1. pre-trial detention..., if [the detention order] has been set aside for lack of lawful grounds;

2.  indictment for a criminal offence if... the opened criminal proceedings have been terminated [on the ground] that the act was not perpetrated by the [accused] person...”

32.  Persons seeking redress for damage occasioned by decisions of the investigating and prosecuting authorities or the courts in circumstances falling within the scope of the SMRDA have no claim under general tort law as the Act is a lex specialis and excludes the application of the general regime (section 8(1) of the Act; решение № 1370 от 16.XII.1992 г. по гр.д. № 1181/92 г., IV г.о. and Тълкувателно решение № 3 от 22.04.2005 г. по т. гр. д. № 3/2004 г., ОСГК на ВКС).

33.  The reported case-law of the Supreme Court of Cassation under section 2, item 1 of the SMRDA prior to 2005 suggested that the term “lack of lawful grounds” referred to unlawfulness under domestic law (решение № 859/2001 г. от 10 септември 2001 г. г.д. № 2017/2000 г. на ВКС, решение № 978/2001 г. от 10 юли 2001 г. по г.д. № 1036/2001 г. на ВКС).

34.  At the same time, the reported case-law during the same period under section 2, item 2 of the SMRDA excluded its applicability to instances when the criminal proceedings were discontinued at the pre-trial stage on the grounds that the accusation was not proven (решение № 1085/2001 г. от 26 юли 2001 г. по г.д. № 2263/2000 г. на ВКС ІV г.о.).

35.  On 22 April 2005 the General Assembly of the Civil Chambers of the Supreme Court of Cassation (the “Supreme Court of Cassation”) adopted Interpretative decision no. 3/2004 (Тълкувателно решение № 3 от 22.04.2005 г. по т. гр. д. № 3/2004 г., ОСГК на ВКС), which is binding on the domestic courts. It decreed the following under item 7 of the said decision:

“The respective organ [of the investigation, the prosecution or the courts] is also liable in the instances when the criminal proceedings have been terminated on the grounds that the accusation was not proven. The grounds for discontinuing [criminal proceedings] under Article 237, § 1 (2) of the Code of Criminal Procedure corresponds to the basis for seeking damage under section 2, item 2, alternative 3 of the SMRDA, namely '...that the act was not perpetrated by the [accused] person'”.

36.  The Supreme Court of Cassation also decreed the following under item 13 of the said decision:

“The pre-trial detention is unlawful when it does not adhere to the requirements of [the Code of Criminal Procedure].

The State is liable under section 2, item 1 of the SMRDA when the pre-trial detention has been revoked as unlawful, irrespective of the [subsequent] development of the pre-trial and court proceedings. In such case, the compensation is determined separately.

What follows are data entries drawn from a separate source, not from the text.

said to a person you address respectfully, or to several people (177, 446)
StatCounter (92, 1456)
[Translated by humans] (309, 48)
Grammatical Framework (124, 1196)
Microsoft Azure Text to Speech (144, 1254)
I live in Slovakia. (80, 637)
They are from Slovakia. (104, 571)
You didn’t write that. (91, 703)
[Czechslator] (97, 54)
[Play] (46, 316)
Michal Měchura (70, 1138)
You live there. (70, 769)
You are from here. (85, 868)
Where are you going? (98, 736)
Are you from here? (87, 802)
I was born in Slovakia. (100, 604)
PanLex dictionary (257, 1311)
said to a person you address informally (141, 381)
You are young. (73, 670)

If the person has been acquitted or the opened criminal proceedings have been terminated, the State is liable under section 2, item 2 of the SMRDA. In such case, the compensation for non-pecuniary damages includes the damage [stemming] from the unlawful pre-trial detention. If pecuniary damages have been suffered, the compensation for them is not included, but is awarded separately taking into account the particulars of each given case”.

37.  The statute of limitations for actions for damage under the SMRDA is five years. In respect of persons seeking redress for criminal proceedings opened against them that are later terminated on the grounds that the act was not perpetrated by him or her, the time limit begins to run from the date of the decision for termination of the proceedings (section 110 of the Obligations and Contracts Act in connection with paragraph 1 of the Final Provision of the SMRDA and Тълкувателно решение № 3 от 22.04.2005 г. по т. гр. д. № 3/2004 г., ОСГК на ВКС).

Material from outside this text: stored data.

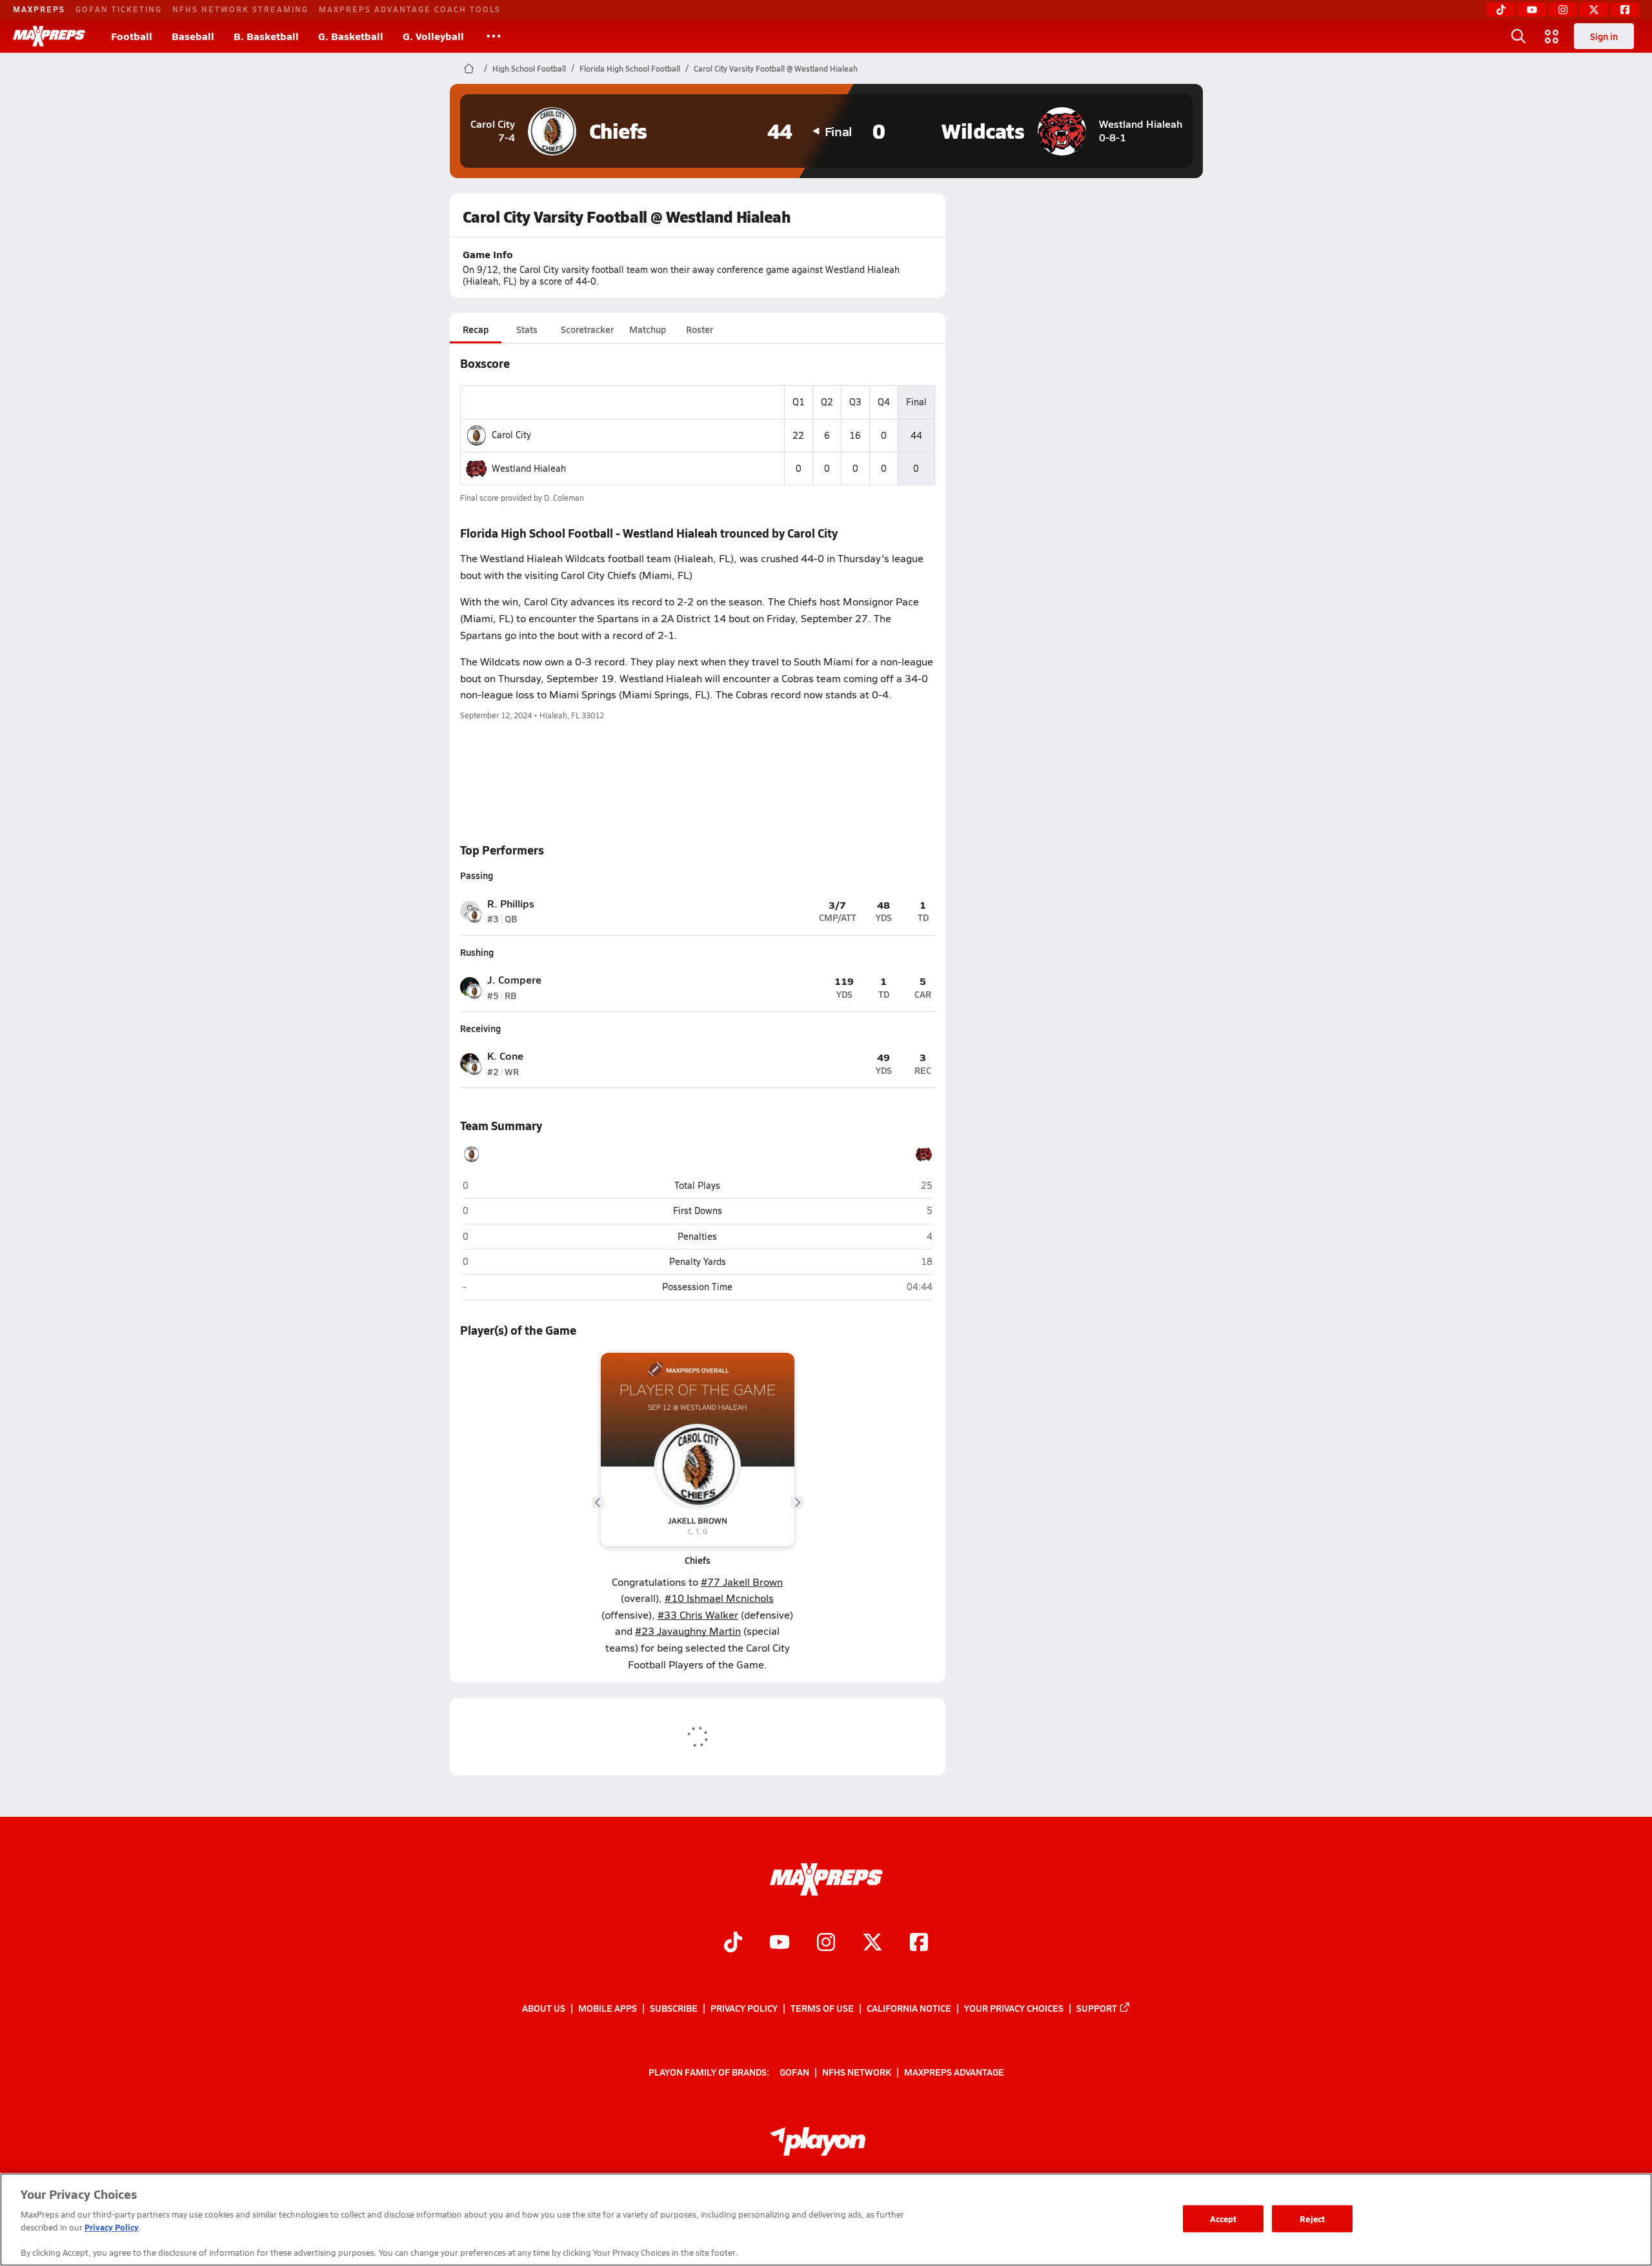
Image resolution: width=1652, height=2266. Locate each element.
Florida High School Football (629, 68)
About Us (543, 2007)
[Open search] (1518, 36)
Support (1096, 2007)
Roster (699, 329)
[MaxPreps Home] (49, 36)
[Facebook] (1625, 10)
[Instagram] (1563, 10)
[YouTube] (1532, 10)
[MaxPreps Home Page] (469, 68)
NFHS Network (856, 2071)
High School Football (529, 68)
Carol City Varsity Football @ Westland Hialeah (776, 68)
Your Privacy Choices (1013, 2008)
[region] (826, 2219)
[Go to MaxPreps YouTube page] (779, 1944)
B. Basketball (266, 35)
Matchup (647, 329)
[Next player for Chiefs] (797, 1502)
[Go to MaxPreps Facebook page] (919, 1944)
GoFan (794, 2071)
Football (131, 35)
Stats (527, 329)
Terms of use (822, 2007)
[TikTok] (1501, 10)
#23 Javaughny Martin (688, 1630)
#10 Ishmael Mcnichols (719, 1597)
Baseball (193, 35)
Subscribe (674, 2007)
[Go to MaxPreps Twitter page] (872, 1944)
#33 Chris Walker (698, 1614)
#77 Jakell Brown (742, 1581)
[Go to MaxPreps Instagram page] (826, 1944)
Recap (476, 329)
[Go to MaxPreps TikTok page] (733, 1944)
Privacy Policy (744, 2007)
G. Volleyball (433, 35)
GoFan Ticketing (119, 9)
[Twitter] (1594, 10)
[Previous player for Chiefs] (598, 1502)
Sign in (1604, 36)
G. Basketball (350, 35)
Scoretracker (587, 329)
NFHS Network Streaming (240, 9)
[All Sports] (493, 36)
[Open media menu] (1552, 36)
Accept (1223, 2218)
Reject (1312, 2218)
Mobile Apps (607, 2007)
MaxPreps (39, 9)
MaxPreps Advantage (954, 2071)
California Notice (909, 2007)
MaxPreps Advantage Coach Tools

III.  REPORTS OF THE EUROPEAN COMMITTEE FOR THE PREVENTION OF TORTURE AND INHUMAN OR DEGRADING TREATMENT OR PUNISHMENT (“THE CPT”)

38.  The CPT visited Bulgaria in 1995, 1999, 2002, 2003 and 2006. All but its most recent visit report have since been made public.

39.  The Slivnitsa Investigation detention facility was visited in 2006, but the CPT report of that visit has not been made public.

40.  There are general observations about the problems in all investigation service establishments in the 1995, 1999 and 2002 reports, which are summarised in the Court's judgment in the case of Dobrev (cited above, §§ 44-48 and §§ 52-55).

THE LAW

I.  ALLEGED VIOLATION OF ARTICLE 3 OF THE CONVENTION

41.  The applicant complained under Article 3 of the Convention that he was subjected to inhuman or degrading treatment as a result of being detained at the Slivnitsa Investigation detention facility.

Article 3 of the Convention provides:

“No one shall be subjected to torture or to inhuman or degrading treatment or punishment.”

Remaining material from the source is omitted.